[EXERCISE OBJECTIVE] Copy out the data below. Keep every word as it is.

[MATERIAL PROVIDED]
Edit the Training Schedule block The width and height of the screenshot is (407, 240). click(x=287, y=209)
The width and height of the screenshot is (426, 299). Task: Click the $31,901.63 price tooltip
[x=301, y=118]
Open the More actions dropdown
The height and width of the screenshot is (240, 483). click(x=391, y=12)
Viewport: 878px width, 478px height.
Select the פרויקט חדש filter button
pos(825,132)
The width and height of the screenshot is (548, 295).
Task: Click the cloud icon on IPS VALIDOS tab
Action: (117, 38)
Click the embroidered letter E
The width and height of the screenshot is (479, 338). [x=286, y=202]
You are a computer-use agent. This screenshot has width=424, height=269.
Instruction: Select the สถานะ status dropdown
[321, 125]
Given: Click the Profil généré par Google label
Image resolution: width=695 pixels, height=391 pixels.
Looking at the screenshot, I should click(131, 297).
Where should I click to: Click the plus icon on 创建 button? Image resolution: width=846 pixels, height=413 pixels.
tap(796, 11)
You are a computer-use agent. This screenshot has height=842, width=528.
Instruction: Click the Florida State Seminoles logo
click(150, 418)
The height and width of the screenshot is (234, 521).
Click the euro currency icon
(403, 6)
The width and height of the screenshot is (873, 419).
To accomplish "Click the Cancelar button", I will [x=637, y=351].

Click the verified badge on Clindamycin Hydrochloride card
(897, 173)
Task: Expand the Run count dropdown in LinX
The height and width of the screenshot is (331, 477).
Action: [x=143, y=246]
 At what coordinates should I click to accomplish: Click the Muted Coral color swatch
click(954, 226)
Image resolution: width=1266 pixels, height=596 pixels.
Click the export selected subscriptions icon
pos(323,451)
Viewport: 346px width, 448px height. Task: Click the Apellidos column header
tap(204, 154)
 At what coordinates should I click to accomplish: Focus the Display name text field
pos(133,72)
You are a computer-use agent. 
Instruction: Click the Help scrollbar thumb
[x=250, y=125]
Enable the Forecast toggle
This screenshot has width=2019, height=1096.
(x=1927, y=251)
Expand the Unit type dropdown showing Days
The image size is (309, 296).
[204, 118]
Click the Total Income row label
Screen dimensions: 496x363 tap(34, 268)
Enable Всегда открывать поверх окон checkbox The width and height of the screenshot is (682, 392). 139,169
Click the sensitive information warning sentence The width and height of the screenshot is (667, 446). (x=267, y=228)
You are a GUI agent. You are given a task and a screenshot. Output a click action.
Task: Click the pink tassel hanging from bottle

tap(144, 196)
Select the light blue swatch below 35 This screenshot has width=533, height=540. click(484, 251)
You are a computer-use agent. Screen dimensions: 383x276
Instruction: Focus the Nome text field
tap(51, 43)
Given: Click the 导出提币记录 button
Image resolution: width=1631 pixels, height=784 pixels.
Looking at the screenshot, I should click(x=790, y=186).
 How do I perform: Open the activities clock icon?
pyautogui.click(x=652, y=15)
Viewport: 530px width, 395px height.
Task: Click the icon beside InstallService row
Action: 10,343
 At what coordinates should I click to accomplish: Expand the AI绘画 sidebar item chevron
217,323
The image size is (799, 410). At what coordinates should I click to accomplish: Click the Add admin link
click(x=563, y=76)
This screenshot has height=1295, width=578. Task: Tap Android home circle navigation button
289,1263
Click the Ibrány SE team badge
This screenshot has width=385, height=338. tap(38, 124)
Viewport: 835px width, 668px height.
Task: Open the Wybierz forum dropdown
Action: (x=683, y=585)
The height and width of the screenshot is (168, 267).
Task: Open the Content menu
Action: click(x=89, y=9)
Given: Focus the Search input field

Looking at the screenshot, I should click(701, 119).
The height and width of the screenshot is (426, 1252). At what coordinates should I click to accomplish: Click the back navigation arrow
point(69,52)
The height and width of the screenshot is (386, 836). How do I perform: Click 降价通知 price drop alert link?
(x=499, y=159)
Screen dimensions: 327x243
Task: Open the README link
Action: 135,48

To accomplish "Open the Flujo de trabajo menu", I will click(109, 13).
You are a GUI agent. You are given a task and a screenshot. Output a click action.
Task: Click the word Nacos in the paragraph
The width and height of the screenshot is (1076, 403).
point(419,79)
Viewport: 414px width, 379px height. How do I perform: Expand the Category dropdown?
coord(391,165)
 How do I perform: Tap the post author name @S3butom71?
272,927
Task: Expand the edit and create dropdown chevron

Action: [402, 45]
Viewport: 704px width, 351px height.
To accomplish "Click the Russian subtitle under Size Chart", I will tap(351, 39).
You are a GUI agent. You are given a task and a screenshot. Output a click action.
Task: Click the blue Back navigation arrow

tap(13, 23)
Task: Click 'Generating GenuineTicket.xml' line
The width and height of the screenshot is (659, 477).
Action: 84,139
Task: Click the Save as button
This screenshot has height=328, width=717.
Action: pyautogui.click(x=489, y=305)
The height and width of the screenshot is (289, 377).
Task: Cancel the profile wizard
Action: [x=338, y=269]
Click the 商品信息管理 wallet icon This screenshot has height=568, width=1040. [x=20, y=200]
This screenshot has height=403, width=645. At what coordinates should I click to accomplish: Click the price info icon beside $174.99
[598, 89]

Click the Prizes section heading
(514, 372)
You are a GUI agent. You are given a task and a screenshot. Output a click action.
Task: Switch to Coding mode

[THE ANSWER]
Edit the Training Schedule block The width and height of the screenshot is (407, 240). click(x=287, y=209)
The width and height of the screenshot is (426, 299). Task: Click the $31,901.63 price tooltip
[x=301, y=118]
Open the More actions dropdown
The height and width of the screenshot is (240, 483). click(x=391, y=12)
Viewport: 878px width, 478px height.
Select the פרויקט חדש filter button
pos(825,132)
The width and height of the screenshot is (548, 295).
Task: Click the cloud icon on IPS VALIDOS tab
Action: (117, 38)
Click the embroidered letter E
The width and height of the screenshot is (479, 338). [x=286, y=202]
You are a computer-use agent. This screenshot has width=424, height=269.
Instruction: Select the สถานะ status dropdown
[321, 125]
Given: Click the Profil généré par Google label
Image resolution: width=695 pixels, height=391 pixels.
Looking at the screenshot, I should click(131, 297).
Where should I click to: Click the plus icon on 创建 button? Image resolution: width=846 pixels, height=413 pixels.
tap(796, 11)
You are a computer-use agent. This screenshot has height=842, width=528.
Instruction: Click the Florida State Seminoles logo
click(150, 418)
The height and width of the screenshot is (234, 521).
Click the euro currency icon
(403, 6)
The width and height of the screenshot is (873, 419).
To accomplish "Click the Cancelar button", I will [x=637, y=351].

Click the verified badge on Clindamycin Hydrochloride card
(897, 173)
Task: Expand the Run count dropdown in LinX
The height and width of the screenshot is (331, 477).
Action: [x=143, y=246]
 At what coordinates should I click to accomplish: Click the Muted Coral color swatch
click(954, 226)
Image resolution: width=1266 pixels, height=596 pixels.
Click the export selected subscriptions icon
pos(323,451)
Viewport: 346px width, 448px height. Task: Click the Apellidos column header
tap(204, 154)
 At what coordinates should I click to accomplish: Focus the Display name text field
pos(133,72)
You are a computer-use agent. 
Instruction: Click the Help scrollbar thumb
[x=250, y=125]
Enable the Forecast toggle
This screenshot has width=2019, height=1096.
(x=1927, y=251)
Expand the Unit type dropdown showing Days
The image size is (309, 296).
[204, 118]
Click the Total Income row label
Screen dimensions: 496x363 tap(34, 268)
Enable Всегда открывать поверх окон checkbox The width and height of the screenshot is (682, 392). 139,169
Click the sensitive information warning sentence The width and height of the screenshot is (667, 446). (x=267, y=228)
You are a GUI agent. You are given a task and a screenshot. Output a click action.
Task: Click the pink tassel hanging from bottle

tap(144, 196)
Select the light blue swatch below 35 This screenshot has width=533, height=540. click(484, 251)
You are a computer-use agent. Screen dimensions: 383x276
Instruction: Focus the Nome text field
tap(51, 43)
Given: Click the 导出提币记录 button
Image resolution: width=1631 pixels, height=784 pixels.
Looking at the screenshot, I should click(x=790, y=186).
 How do I perform: Open the activities clock icon?
pyautogui.click(x=652, y=15)
Viewport: 530px width, 395px height.
Task: Click the icon beside InstallService row
Action: 10,343
 At what coordinates should I click to accomplish: Expand the AI绘画 sidebar item chevron
217,323
The image size is (799, 410). At what coordinates should I click to accomplish: Click the Add admin link
click(x=563, y=76)
This screenshot has height=1295, width=578. Task: Tap Android home circle navigation button
289,1263
Click the Ibrány SE team badge
This screenshot has width=385, height=338. tap(38, 124)
Viewport: 835px width, 668px height.
Task: Open the Wybierz forum dropdown
Action: (x=683, y=585)
The height and width of the screenshot is (168, 267).
Task: Open the Content menu
Action: click(x=89, y=9)
Given: Focus the Search input field

Looking at the screenshot, I should click(701, 119).
The height and width of the screenshot is (426, 1252). At what coordinates should I click to accomplish: Click the back navigation arrow
point(69,52)
The height and width of the screenshot is (386, 836). How do I perform: Click 降价通知 price drop alert link?
(x=499, y=159)
Screen dimensions: 327x243
Task: Open the README link
Action: 135,48

To accomplish "Open the Flujo de trabajo menu", I will click(109, 13).
You are a GUI agent. You are given a task and a screenshot. Output a click action.
Task: Click the word Nacos in the paragraph
The width and height of the screenshot is (1076, 403).
point(419,79)
Viewport: 414px width, 379px height. How do I perform: Expand the Category dropdown?
coord(391,165)
 How do I perform: Tap the post author name @S3butom71?
272,927
Task: Expand the edit and create dropdown chevron

Action: [402, 45]
Viewport: 704px width, 351px height.
To accomplish "Click the Russian subtitle under Size Chart", I will tap(351, 39).
You are a GUI agent. You are given a task and a screenshot. Output a click action.
Task: Click the blue Back navigation arrow

tap(13, 23)
Task: Click 'Generating GenuineTicket.xml' line
The width and height of the screenshot is (659, 477).
Action: 84,139
Task: Click the Save as button
This screenshot has height=328, width=717.
Action: pyautogui.click(x=489, y=305)
The height and width of the screenshot is (289, 377).
Task: Cancel the profile wizard
Action: [x=338, y=269]
Click the 商品信息管理 wallet icon This screenshot has height=568, width=1040. [x=20, y=200]
This screenshot has height=403, width=645. At what coordinates should I click to accomplish: Click the price info icon beside $174.99
[598, 89]

Click the Prizes section heading
(514, 372)
You are a GUI agent. You are given a task and a screenshot. Output a click action.
Task: Switch to Coding mode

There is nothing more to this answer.